→ Passage shown
^^^^^^^^
The Crime of Being a Girl Scout: The Sin of Raising Strong Female Leaders by Michele Stopera Freyhauf
Educated by the U. S. Vowed Religious
Support the U. S. Catholic Sisters
Support, Minister, and Live the Social Gospel
Theologian, Feminist, and Critical Thinker
Former Girl Scout Leader of Three Troops
Former Girl Scout
I am all of these things and more. By the recent attacks by the hierarchy of the Catholic Church, I am beginning to think I am the problem. I seem to stand for everything the Vatican and USCCB seek to silence. Is it because of my organizational ties with the U. S. Vowed Religious and Girl Scouts, or my writings as a Feminist and Theologian? Maybe the answer is simply – because I am a woman.
According to the criticisms launched by the USCCB and the Vatican, I seem to be part of the problem rather than the solution. Why is this so? It was not until I started my journey in ministry that my idealistic “Catholic” bubble popped – not so much by me, but by those in ministry and leadership, by those that did not like laity to pose questions and think critically about their faith beliefs, and by those that do not like people who do not fit within the preconceived mold of what a “good Catholic” should be. This ideological construct is difficult enough when you are part of a Church community, but when you begin to embrace leadership as a woman, question teachings, exercise your canonical rights, your peers and even people you thought were your friends, no longer talk or associate with you. The betrayal is vicious and runs deep – it is behavior not becoming of a minister or one who professes the Catholic faith.
^^^^^^^^
→ Items
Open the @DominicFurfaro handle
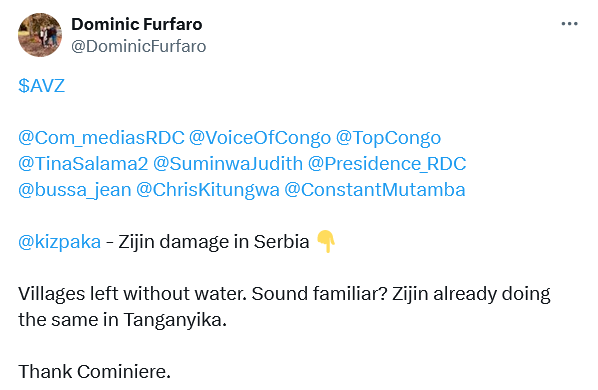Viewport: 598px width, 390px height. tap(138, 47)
^^^^^^^^
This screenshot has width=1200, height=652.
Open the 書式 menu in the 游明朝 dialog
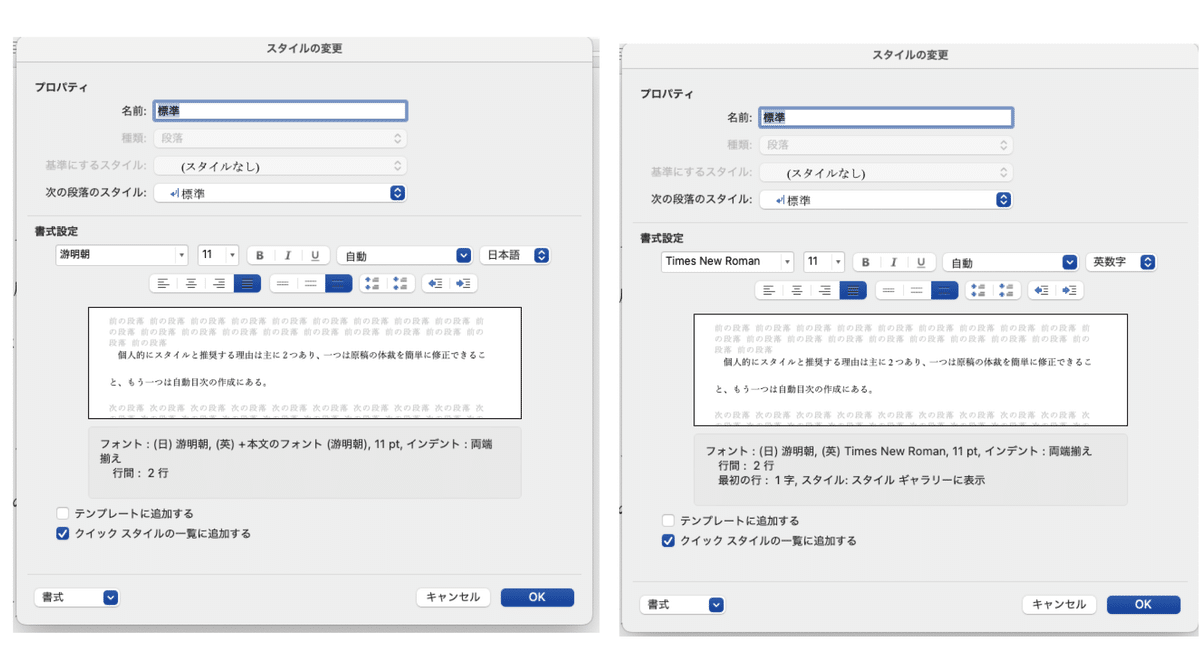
^^^^^^^^
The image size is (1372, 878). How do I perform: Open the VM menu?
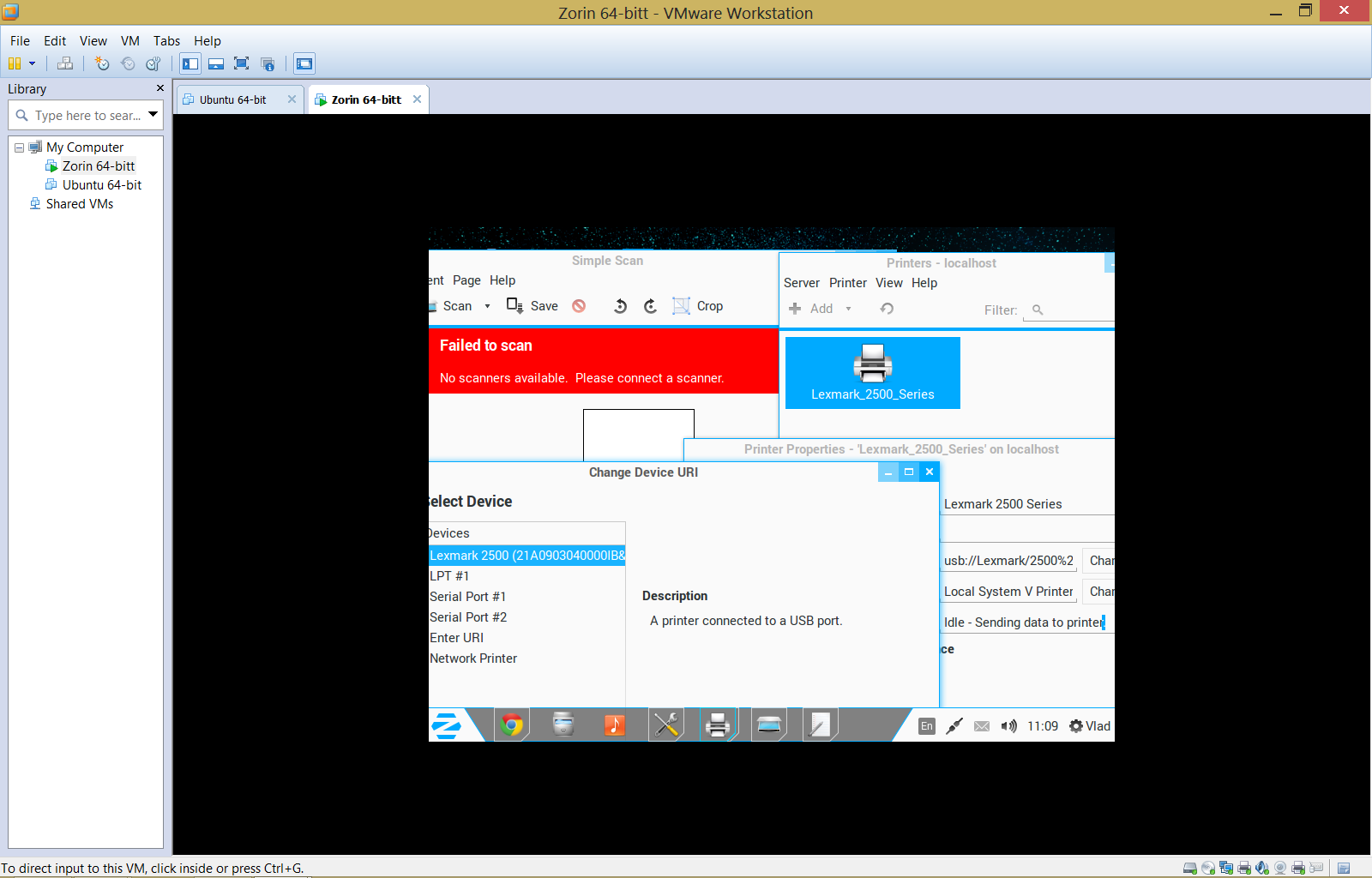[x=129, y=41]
^^^^^^^^
→ Challenge
Please answer these from the Girl Scout essay:
1. How many troops does the writer say they led as a Girl Scout leader?
2. Which two bodies does the essay name as launching criticisms?
3. According to the essay, what popped when the writer started a journey in ministry?
The records can be left aside here.

→ Response to this task
1. Three
2. The USCCB and the Vatican
3. The writer's idealistic "Catholic" bubble